Geen Nb-vergunning vereist voor saldogevende locatie

In haar uitspraak van 25 november 2015 (201503957) heeft de Afdeling overwogen dat in het kader van externe saldering niet vereist is dat voor een saldogevende locatie een Nb-vergunning is verleend. Deze uitspraak kan nog relevant zijn voor aanvragen om een Nb-vergunning die vóór 1 juli 2015 zijn ingediend en waarop het overgangsrecht van toepassing is.

Op 1 juli 2015 is de Programmatische Aanpak Stikstof (hierna: PAS) in werking getreden. Vanaf deze datum is ook de Natuurbeschermingswet op een aantal onderdelen gewijzigd. Een van deze onderdelen betreft de invoering van een verbod op extern salderen. Dit verbod is echter niet van toepassing op aanvragen om een Nb-vergunning die vóór 1 juli 2015 in werking zijn getreden en waarop het overgangsrecht van toepassing is.

Veel van deze vergunningaanvragen moeten nog worden afgehandeld door provincies en/of zijn in procedure bij de Afdeling. Sommige provincies stellen zware eisen aan externe saldering, die bovendien soms verder gaan dan de eisen die voortvloeien uit de jurisprudentie van de Afdeling. Zo wordt soms de (verzwaarde) eis gesteld dat wanneer externe saldering plaatsvindt met een veehouderij die (gedeeltelijk) stopt, voor deze (deels) stoppende veehouderij ook een Nb-vergunning moet worden verleend. Pas wanneer daaraan wordt voldaan (alsook aan andere eisen), zou volgens een aantal provincies de externe saldering voldoende zijn aangetoond.

Deze eis vloeit echter geenszins voort uit de rechtspraak. Sterker nog, de Afdeling heeft in haar uitspraak van 25 november 2015 expliciet overwogen dat niet is vereist dat voor de saldogevende locatie een Nb-vergunning is verleend.
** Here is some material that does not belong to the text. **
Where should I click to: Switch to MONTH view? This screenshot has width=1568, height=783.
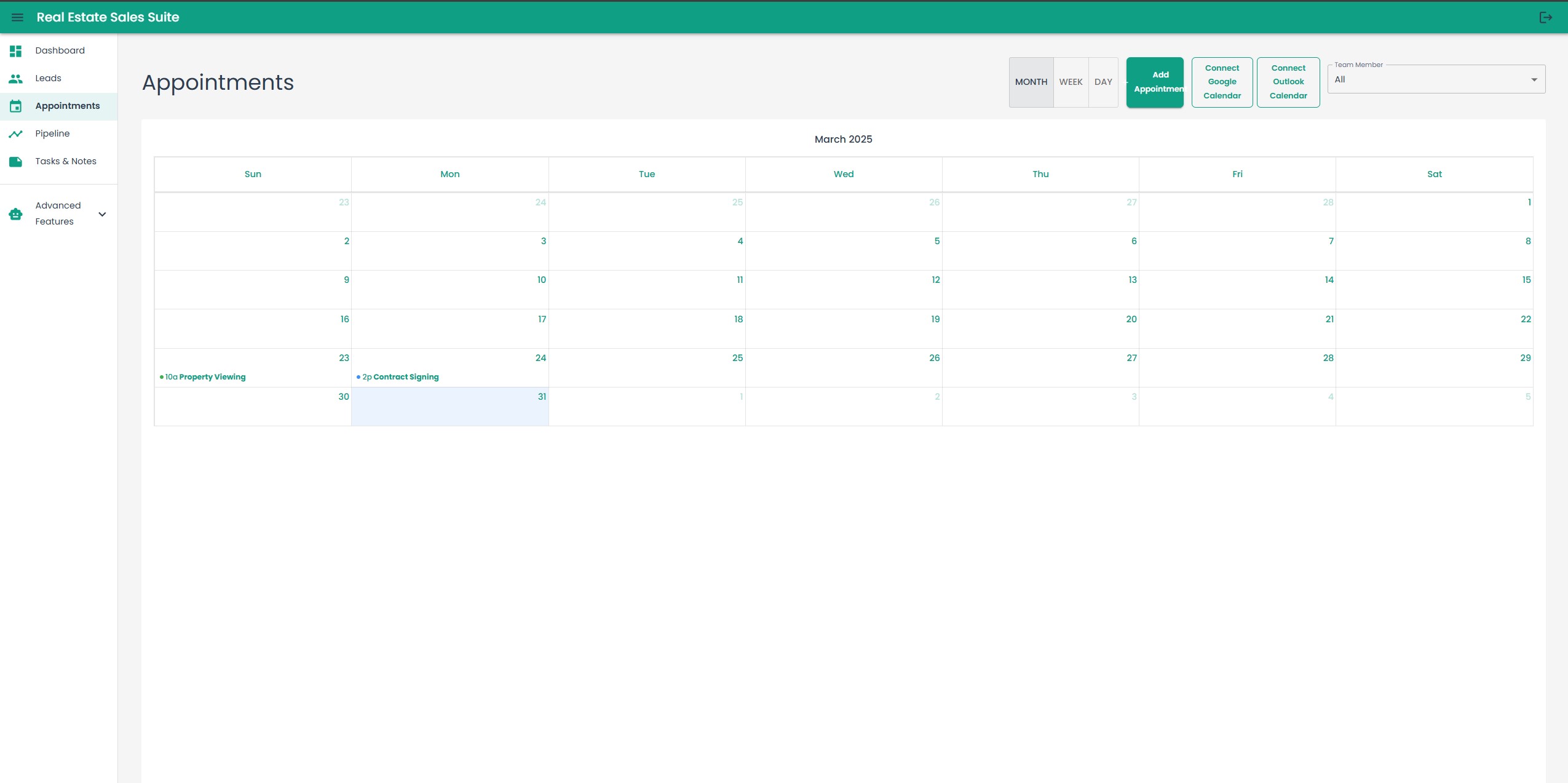click(x=1031, y=82)
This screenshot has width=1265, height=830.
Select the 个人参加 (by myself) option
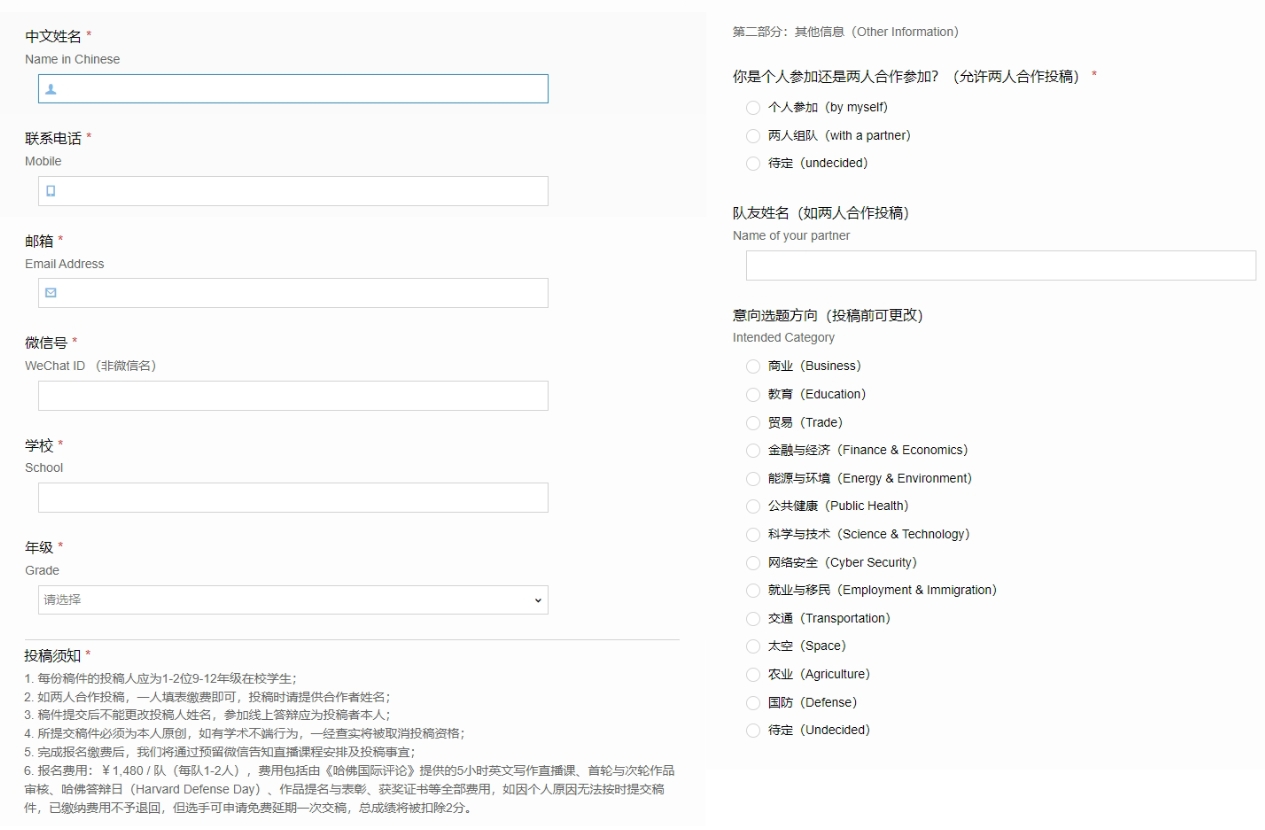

De uitspraak bevat daarnaast nog een aantal andere heldere overwegingen, die gezamenlijk een goed overzicht vormen van veel relevante jurisprudentie van de Afdeling. Ik noem er een aantal in het kort:

  • Voor het aantonen van een directe samenhang in het kader van externe saldering moet in geval van bedrijfsverplaatsing een overeenkomst over de overname van ammoniakemissie aanwezig worden geacht.
  • Ammoniakrechten – zowel van de veehouderij waarvoor een Nb-vergunning wordt verleend als van de saldogevende veehouderij – hoeven niet gecorrigeerd te worden met het Besluit huisvesting.
  • Het opstellen van een bedrijfsontwikkelingsplan alsook het doen van een kennisgeving stoppersmaatregelen in het kader van het Actieplan Ammoniak en Veehouderij vormt geen nieuwe milieutoestemming en kunnen aldus ook geen nieuwe referentiesituatie vormen, zoals bedoeld in de uitspraken van de Afdeling van 13 november 2013.
  • Een (beweerdelijke) onzekerheidsmarge van het rekenmodel AAgro-stacks betekent niet dat dit model niet kan worden aangemerkt als de best beschikbare techniek voor het berekenen van de ammoniakdepositie en niet gebruikt zou mogen worden.

Onderhavige uitspraak kan nog relevant zijn voor lopende procedures. Voor aanvragen om een Nb-vergunning die zijn ingediend op of na 1 juli 2015 is de uitspraak niet relevant, nu op deze aanvragen (in beginsel) het verbod van extern salderen van toepassing is.